Today BlockFi offers a headline annual yield of 8.6%, with deposits possible in BTC and ETH, or the stablecoins USDC, GUSD and PAX.

Its main competition comes from the likes of Celsius Network, which offers up to 12% per year, with interest payments deposited directly into your wallet every Monday. Celsius also offers yield on a much larger basket of 25 cryptocurrencies and stablecoins compared to BlockFi.

Crypto.com is another competitor with deep reach. Its interest-bearing accounts offer up to 8% per annum or up to 12% per annum on stablecoins.

Crypto.com includes lesser known stablecoins like TrustToken’s TrueCAD, which is 1:1 pegged and redeemable against the Canadian dollar. TrustToken has since launched stablecoins pegged against the Hong Kong Dollar (THKD), Australian Dollar (TAUD) and British pound (TGBP).

Looking ahead

Capital is flowing rapidly into DeFi in ever greater amounts.

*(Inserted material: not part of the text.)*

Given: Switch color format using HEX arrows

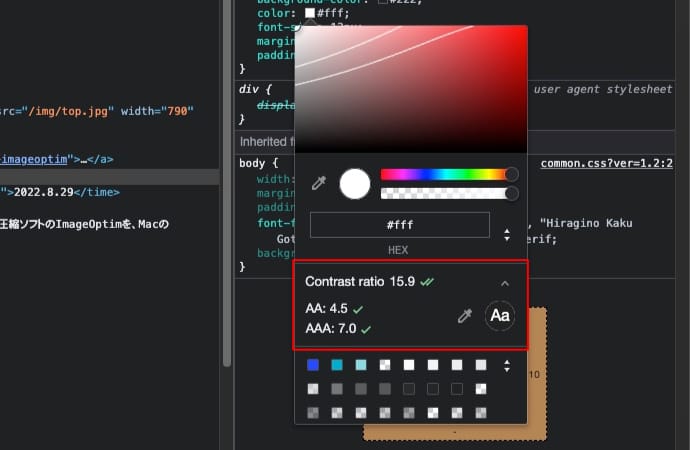Looking at the screenshot, I should (x=507, y=236).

In the last 12 months the total value locked (TVL) in DeFi products has skyrocketed tenfold, from a little over $500m to more than $6bn. According to industry tracker DeFiPulse.com, the pace of change is increasing, too. From 1 July to 17 August 2020, the TVL more than tripled from $2.01bn to $6.31bn.

The leaderboard of top-30 most popular projects on DeFiPulse contains well-known names like Maker, Curve and Compound, but is increasingly populated by newer protocols.

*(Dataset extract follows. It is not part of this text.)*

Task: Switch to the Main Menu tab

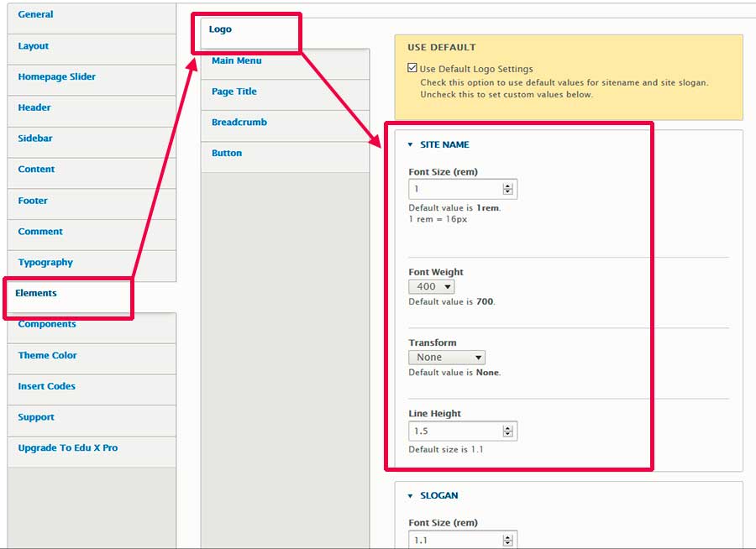Action: (x=236, y=61)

mStable, for example, only went live on 29 May 2020 and has already seen the value aggregated by its system shoot up from $30,000 to over $41m.

Synthetix is perhaps the fastest-growing. Live since the early part of 2019, the platform offers on-chain exposure not just to cryptocurrencies, but to fiat currencies, commodities like gold and silver, equities and indices like the S&P 500 and NASDAQ. The TVL in Synthetix has skyrocketed from $141m in June 2020 to approach almost $1bn in August 2020.

It certainly appears that there is a great deal of interest in platforms that can combine investor exposure to cryptocurrencies with more traditional financial products like gold, forex and stocks and shares.

Sophistication, too, is growing as the market size increases: mirroring the depth and scale of traditional financial products. And as is usually the case with cryptoassets, this kind of fintech innovation is happening at a searing pace. Excitement lies ahead.